After the 373 BCE disaster, construction styles changed. Builders favored polygonal stone masonry, which was stronger and more quake-resistant. They adapted again after another major quake in the 1st century BCE, shifting the city eastward.
Later still, in the Roman period, a road cut through the landscape, weaving between ruined walls and workshop foundations. That road would still be visible when the travel writer Pausanias passed through in the 2nd century CE.
Helike wasn’t a ghost city. It was a phoenix.
Myth, Memory, and the Sea God
The ancient Greeks were also curious about what destroyed Helike. But they used different explanations. Aristotle, writing not long after the 373 BCE disaster, suggested that earthquakes came from subterranean winds. Others saw the hand of Poseidon, god of the sea and quakes, whose temple stood in Helike and drew worshipers from across the Greek world. For centuries, sailors claimed to see a bronze statue of the god beneath the waves, trident in hand.
According to Greek historian Diodorus Siculus, Helike’s fall came swiftly: “A wave towering even higher washed away and drowned all the inhabitants and their native lands.” Later accounts said only the treetops of Poseidon’s sacred grove remained above water.
But the Helike Project has found no evidence of a city permanently lost to the sea. Instead, they found a landscape in flux: earthquakes tilting the terrain, rivers changing course, lakes forming and drying. It’s possible that the 373 BCE “tsunami” may have included massive inland flooding, triggered by earthquake-dammed rivers—a theory supported by the region’s history of landslide-induced floods.

Lessons from the Past
What makes this study stand out is not just the detail of its geological reconstructions, but the richness of its human story. Helike’s residents responded to disaster not with despair, but with ingenuity. They improvised, adapted, overcame.
Their city was a shifting idea tied to a place—but not tied to any one building or layout. This flexibility, the authors argue, is the essence of resilience. It’s a concept modern planners might take to heart, especially in coastal zones vulnerable to sea-level rise and seismic risk.

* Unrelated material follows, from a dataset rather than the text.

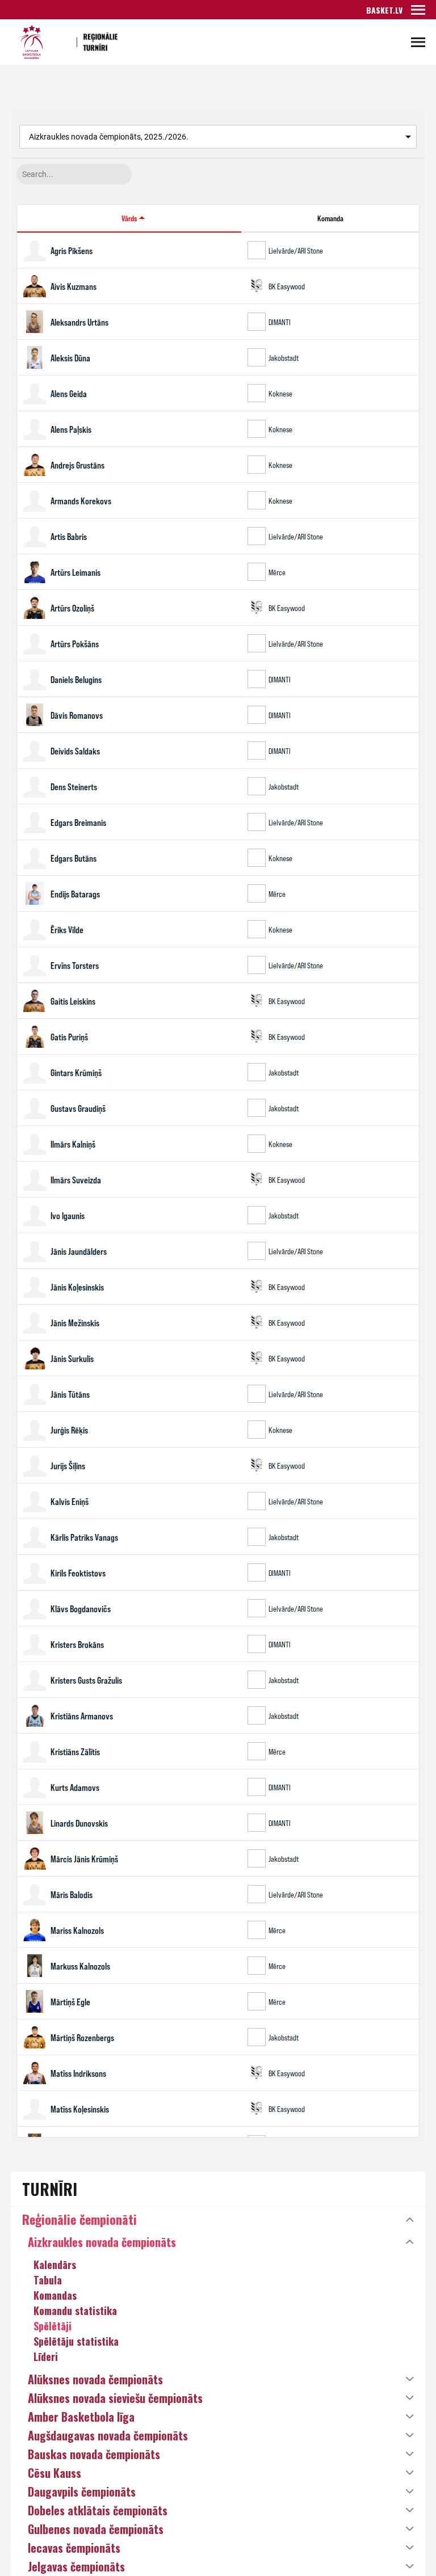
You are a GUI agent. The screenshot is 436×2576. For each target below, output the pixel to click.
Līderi (45, 2356)
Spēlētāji (52, 2325)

In a world increasingly shaken by environmental instability, Helike’s long history offers a quiet but powerful message: resilience doesn’t always mean bouncing back. Sometimes, it means shifting course.
As the researchers write, “The Helike society consistently demonstrated resilience against destruction. It could be said that having confronted for generations with major environmental risks, society learned from past experience and formulated efficacious solutions.”
More than a buried ruin, Helike is now a parable—of loss, endurance, and the long memory of the land.